2009流行性感冒患者血清細胞因子的變化特點

毛會軍，陳良，沈芳

上海市(復旦大學附屬)公共衛生臨床中心，上海 201508

2009年3月墨西哥暴發2009甲型H1N1流行性感冒(簡稱流感)后，全球多個國家相繼出現疫情。2009年6月11日世界衛生組織(World Health Organization，WHO)將流感大流行警告級別提高至6級。我國衛生部也將其納入《中華人民共和國傳染病防治法》規定的乙類傳染病，依照甲類傳染病采取預防、控制措施。本研究檢測了30例確診2009甲型H1N1流感患者治療前的血清細胞因子水平，并通過與健康對照者進行比較，初步探討2009甲型H1N1流感易感人群血清細胞因子的變化及其可能的發病機制，同時檢測經奧司他韋治療后患者血清細胞因子的變化情況。

1 材料和方法

1.1 研究對象

選取2009年5月25日～2009年7月13日于上海市公共衛生臨床中心確診的2009甲型H1N1流感患者30例，其中男18例、女12例；年齡10～45歲，平均25歲；均口服抗病毒藥物奧司他韋，75 mg/次，每日2次，療程5 d。為觀察藥物對血清細胞因子的影響，將服藥前所采血樣作為治療前組，服藥后第3天所采血樣作為治療后組。采血時間為上午6∶00～8∶00。

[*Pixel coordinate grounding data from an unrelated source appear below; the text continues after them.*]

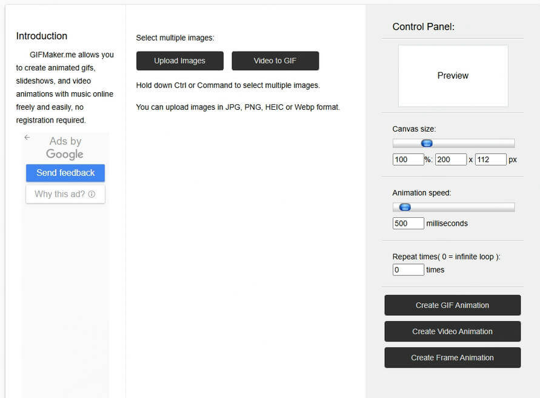Screen dimensions: 540x398
Task: Grab the Canvas size slider handle
Action: point(427,143)
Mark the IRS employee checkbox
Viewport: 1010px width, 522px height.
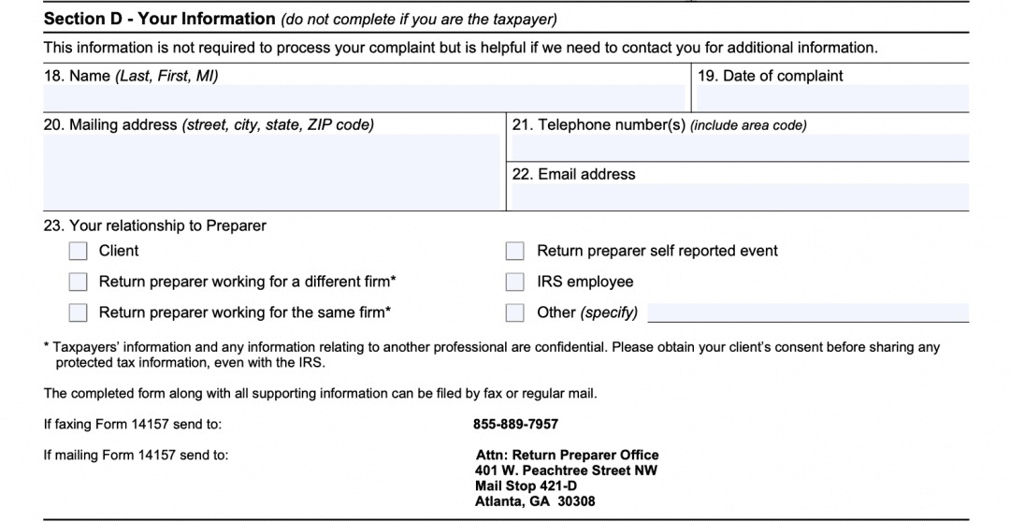click(515, 282)
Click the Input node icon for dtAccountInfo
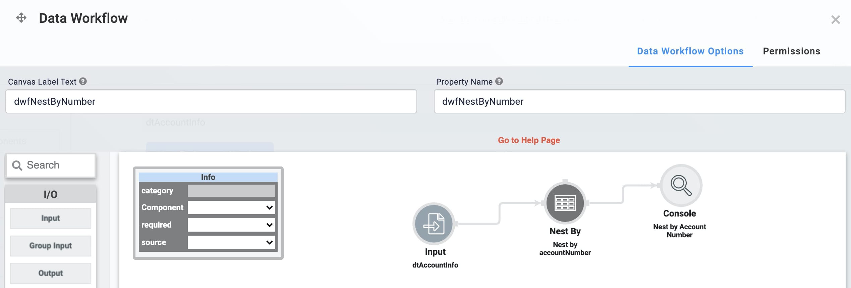851x288 pixels. point(434,224)
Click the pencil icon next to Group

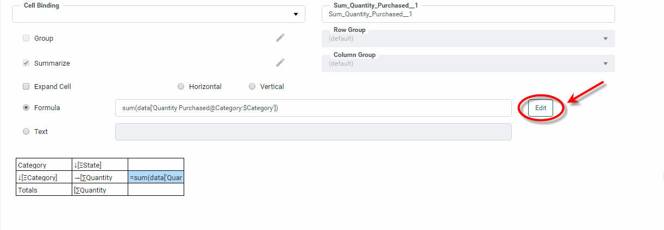point(280,38)
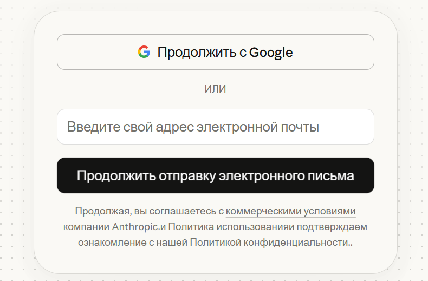Click the компании Anthropic link text

(x=112, y=227)
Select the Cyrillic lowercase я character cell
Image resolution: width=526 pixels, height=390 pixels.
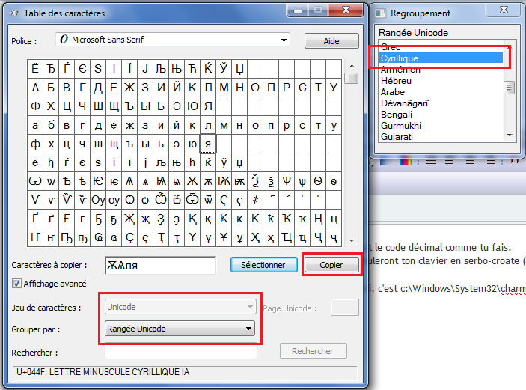click(208, 143)
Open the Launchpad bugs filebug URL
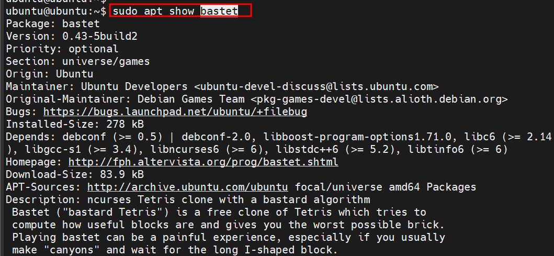 coord(175,112)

診斷標準參照衛生部頒發的《甲型H1N1流感診斷治療方案(2009試行版第1版)》[1]，排除存在血液病史、免疫系統病史及其他疾病者。同時選擇健康體檢者20例作為對照，其中男8例、女12例；年齡14～43歲，平均27歲。

1.2 標本采集及病原學檢測

采集患者咽拭子標本，送上海市疾病預防控制中心進行病毒核酸檢測。實驗室診斷標準：甲型流感病毒通用M基因陽性，豬H1N1流感病毒通用NP基因陽性，甲型H1N1流感病毒特異HA基因陽性。

1.3 血清細胞因子檢測方法及原理

患者均于入院后第1天、經奧司他韋治療第3天采血，3 500g離心10 min，分離血清，-20 ℃保存待檢。使用酶聯免疫吸附試驗(enzyme-linked immunosorbent assay，ELISA)試劑盒(欣博盛生物科技有限公司)檢測白細胞介素10(interleukin-10，IL-10)、IL-2、IL-8、γ干擾素(interferon γ，IFN-γ)水平。原理為雙抗體夾心ELISA，在450 nm處讀取A值，濃度與A450值成正比。所有實驗嚴格按照試劑盒操作步驟操作，酶標儀為Thermo公司的MK3型。為避免實驗結果受曲線擬合的影響，直接采用A值。

1.4 統計學方法

治療前、后組與對照組比較，均采用獨立樣本t檢驗；治療前、后組比較，采用配對t檢驗。

2 結果

30例患者口服奧司他韋治療后均恢復良好。

2.1 患者血清中IL-10變化

治療前組血清IL-10平均A值為0.386±0.717，治療后組平均A值為0.323±0.688，而對照組平均A值僅為0.040±0.010。與對照組比較，治療前、后組血清IL-10水平均顯著增高(P<0.05)。而治療前、后組血清IL-10水平無統計學差異(P>0.05)(表1)。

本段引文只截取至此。